A farm worker who worked for twenty years in pigsties is now hearing impaired. He accuses the cry of the pigs of being the cause of his hearing loss and asks that his disability be officially recognized.
Everything is good about the pig, except maybe the noise. This is certainly what Serge Personeni must say to himself, this inhabitant of Saint-Laurent-en-Grandvaux in the Jura. The man accuses his former employer, a large pigsty company based in Haute-Savoie, of being the source of his deafness and balance problems. Now 59 years old, he asks that his disability be officially recognized and especially that the cause be determined.

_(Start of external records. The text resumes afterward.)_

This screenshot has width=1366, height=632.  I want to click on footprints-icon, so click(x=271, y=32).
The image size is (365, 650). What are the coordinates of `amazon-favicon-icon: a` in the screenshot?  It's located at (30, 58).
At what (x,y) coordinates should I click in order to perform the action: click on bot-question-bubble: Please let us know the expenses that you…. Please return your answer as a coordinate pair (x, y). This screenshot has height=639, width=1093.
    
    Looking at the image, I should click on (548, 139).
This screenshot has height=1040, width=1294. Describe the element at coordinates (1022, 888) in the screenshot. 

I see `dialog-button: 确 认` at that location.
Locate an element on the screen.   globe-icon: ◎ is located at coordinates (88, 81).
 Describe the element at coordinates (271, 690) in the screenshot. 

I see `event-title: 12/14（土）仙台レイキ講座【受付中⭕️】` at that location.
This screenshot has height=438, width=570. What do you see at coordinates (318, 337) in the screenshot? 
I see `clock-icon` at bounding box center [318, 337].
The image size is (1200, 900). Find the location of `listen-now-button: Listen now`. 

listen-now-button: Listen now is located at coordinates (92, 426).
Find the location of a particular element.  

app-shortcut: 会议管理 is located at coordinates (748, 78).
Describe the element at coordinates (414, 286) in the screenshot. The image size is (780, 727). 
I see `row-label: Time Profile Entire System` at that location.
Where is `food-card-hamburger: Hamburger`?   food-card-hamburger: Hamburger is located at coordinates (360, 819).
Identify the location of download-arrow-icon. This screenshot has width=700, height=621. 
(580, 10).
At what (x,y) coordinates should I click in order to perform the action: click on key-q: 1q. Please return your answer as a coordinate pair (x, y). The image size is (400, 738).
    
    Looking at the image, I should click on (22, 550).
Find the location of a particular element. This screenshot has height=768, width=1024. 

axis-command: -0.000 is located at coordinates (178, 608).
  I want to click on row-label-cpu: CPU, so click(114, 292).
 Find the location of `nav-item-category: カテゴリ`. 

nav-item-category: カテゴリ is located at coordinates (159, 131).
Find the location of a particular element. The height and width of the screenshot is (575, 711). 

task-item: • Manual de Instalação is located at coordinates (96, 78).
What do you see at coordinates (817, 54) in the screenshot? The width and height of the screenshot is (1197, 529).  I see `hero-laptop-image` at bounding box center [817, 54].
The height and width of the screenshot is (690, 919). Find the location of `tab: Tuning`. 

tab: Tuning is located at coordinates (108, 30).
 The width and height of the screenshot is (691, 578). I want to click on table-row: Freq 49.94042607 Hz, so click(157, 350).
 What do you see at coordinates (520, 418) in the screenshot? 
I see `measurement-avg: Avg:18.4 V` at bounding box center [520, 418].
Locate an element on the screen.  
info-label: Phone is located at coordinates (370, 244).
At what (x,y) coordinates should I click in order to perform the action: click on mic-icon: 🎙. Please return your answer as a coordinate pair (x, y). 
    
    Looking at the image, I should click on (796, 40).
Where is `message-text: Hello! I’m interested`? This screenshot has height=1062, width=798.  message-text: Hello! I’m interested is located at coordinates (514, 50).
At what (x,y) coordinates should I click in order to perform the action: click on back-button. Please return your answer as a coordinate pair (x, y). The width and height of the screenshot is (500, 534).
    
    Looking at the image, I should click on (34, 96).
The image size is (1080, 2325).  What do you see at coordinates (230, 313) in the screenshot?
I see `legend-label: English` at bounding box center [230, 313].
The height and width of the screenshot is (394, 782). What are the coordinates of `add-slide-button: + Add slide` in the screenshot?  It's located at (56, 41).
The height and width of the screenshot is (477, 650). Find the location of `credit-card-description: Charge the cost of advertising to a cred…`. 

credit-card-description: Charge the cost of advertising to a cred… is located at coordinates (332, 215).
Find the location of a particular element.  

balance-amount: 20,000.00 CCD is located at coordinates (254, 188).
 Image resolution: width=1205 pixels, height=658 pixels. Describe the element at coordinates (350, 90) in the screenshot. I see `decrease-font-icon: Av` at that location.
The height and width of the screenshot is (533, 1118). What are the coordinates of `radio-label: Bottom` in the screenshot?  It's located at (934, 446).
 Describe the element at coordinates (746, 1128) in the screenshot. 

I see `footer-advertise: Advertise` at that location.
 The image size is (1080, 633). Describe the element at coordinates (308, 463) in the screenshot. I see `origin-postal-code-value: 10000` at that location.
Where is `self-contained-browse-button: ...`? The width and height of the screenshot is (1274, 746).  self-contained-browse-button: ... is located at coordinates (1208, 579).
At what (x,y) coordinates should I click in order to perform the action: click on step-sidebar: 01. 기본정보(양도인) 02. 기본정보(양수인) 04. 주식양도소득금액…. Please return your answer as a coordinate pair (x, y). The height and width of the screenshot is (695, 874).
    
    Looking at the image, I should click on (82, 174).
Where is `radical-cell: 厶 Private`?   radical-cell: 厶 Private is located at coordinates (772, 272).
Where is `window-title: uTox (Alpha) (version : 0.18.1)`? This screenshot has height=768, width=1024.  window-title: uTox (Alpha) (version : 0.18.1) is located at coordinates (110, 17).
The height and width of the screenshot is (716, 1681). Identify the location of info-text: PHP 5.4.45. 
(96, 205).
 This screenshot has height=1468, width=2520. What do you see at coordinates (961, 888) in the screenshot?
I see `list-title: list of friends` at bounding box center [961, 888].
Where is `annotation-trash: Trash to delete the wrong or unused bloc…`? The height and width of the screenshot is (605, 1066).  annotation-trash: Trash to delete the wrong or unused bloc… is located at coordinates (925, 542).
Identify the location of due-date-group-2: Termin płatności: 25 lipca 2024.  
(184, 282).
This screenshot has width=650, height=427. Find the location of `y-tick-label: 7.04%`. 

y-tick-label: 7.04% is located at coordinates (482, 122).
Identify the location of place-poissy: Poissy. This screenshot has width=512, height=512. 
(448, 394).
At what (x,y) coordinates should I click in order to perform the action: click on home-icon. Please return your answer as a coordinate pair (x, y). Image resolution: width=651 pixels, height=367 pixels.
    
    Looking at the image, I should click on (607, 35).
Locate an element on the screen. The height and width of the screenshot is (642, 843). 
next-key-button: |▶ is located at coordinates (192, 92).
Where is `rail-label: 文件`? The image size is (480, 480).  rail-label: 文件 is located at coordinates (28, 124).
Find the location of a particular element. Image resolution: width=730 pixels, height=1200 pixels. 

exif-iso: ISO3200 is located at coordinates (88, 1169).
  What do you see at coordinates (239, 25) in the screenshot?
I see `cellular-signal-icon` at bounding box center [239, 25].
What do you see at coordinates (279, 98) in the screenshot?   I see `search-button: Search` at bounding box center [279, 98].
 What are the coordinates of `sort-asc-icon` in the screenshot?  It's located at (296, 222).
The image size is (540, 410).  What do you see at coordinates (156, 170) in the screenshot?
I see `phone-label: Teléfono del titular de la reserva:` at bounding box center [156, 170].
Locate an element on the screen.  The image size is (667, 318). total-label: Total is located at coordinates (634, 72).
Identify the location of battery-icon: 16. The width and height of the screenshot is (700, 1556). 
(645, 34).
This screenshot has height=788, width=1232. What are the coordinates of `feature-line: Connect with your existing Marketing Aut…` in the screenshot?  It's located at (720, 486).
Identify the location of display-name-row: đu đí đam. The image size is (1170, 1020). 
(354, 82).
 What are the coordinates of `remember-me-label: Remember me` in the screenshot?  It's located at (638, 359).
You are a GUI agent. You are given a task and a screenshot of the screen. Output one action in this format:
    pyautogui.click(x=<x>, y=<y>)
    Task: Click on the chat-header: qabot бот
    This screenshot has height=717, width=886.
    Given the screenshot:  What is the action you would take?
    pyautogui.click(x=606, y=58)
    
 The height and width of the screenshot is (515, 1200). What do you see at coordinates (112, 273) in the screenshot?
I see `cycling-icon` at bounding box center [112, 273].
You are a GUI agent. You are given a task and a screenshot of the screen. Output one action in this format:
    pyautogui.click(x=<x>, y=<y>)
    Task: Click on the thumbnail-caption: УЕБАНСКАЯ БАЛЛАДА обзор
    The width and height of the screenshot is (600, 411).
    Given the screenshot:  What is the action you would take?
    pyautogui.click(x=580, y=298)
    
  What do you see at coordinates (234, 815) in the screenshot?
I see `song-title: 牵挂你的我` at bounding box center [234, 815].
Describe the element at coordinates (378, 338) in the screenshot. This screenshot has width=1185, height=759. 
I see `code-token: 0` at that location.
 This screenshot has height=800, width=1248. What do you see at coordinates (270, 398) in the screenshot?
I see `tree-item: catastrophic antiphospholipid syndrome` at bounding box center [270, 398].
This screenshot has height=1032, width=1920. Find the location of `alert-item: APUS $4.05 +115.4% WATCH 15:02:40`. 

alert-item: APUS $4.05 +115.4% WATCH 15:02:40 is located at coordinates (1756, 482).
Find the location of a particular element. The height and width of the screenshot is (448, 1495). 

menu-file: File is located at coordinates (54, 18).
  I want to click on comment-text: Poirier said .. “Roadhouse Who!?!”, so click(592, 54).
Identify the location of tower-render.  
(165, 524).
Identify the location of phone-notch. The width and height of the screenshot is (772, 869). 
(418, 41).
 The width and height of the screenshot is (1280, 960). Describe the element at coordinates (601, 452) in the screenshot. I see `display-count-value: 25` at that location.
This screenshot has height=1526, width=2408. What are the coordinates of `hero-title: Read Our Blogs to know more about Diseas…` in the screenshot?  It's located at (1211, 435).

The story may give rise to a smile, yet Serge’s fight is very serious. Because for him, the origin of his deafness is beyond doubt: “I worked for twenty years in pigsties in Doubs and Jura. Farms that numbered 1,500 to 2,000 pigs, so it was always very loud cries. And me, I spent hours and hours in there without any protection. Normally, I should have stayed a quarter of an hour exposed to such sound power. But it was a minimum of eight hours, rather ten, and without a helmet that would have allowed me to protect ”, he confides in the columns of the Parisian.
Solidarity with her husband from the onset of the first symptoms of deafness, the wife has been accumulating for several years the elements to prove the link between her husband’s work and his disability. Among the events against the employer that they hope to see condemned, an event of 2008 which marked the couple. During this year, Serge suffered a real burn-out and had to stop his activity as a farm worker. A complaint against the company will follow.
And the man has arguments to convince justice. Several readings carried out in pigsties should soon show that the decibels produced by thousands of pigs are incompatible with working without protection. In addition, deafness is already recognized as an occupational disease according to the medical, professional and administrative criteria stipulated in the table 42 occupational diseases of general scheme and the table 46 of the agricultural regime. And in this last table appears the activity of slaughter of pigs. The last word will go to the Jura Social Security Court, which will deal with the case on May 15.
Hearing is considered to be at risk from a level of 80 decibels, during an 8-hour working day. If the noise level is higher, the exposure should be shorter. If the level is extremely high (over 130 dB), any exposure, even for a very short time, is dangerous. Above 80 dB, noise can cause buzzing, ringing in the ears and temporary hearing loss. However, this auditory fatigue is reversible and can disappear in a few days or weeks, provided that you are not exposed to noise again during this period. From 140 dB, a sudden very intense noise can cause sudden deafness, total or partial, reversible or not. The risk was therefore very real for this Jura since the distress cry of a pig is evaluated at 115 dB, just below the noise of a plane taking off evaluated at 130 dB.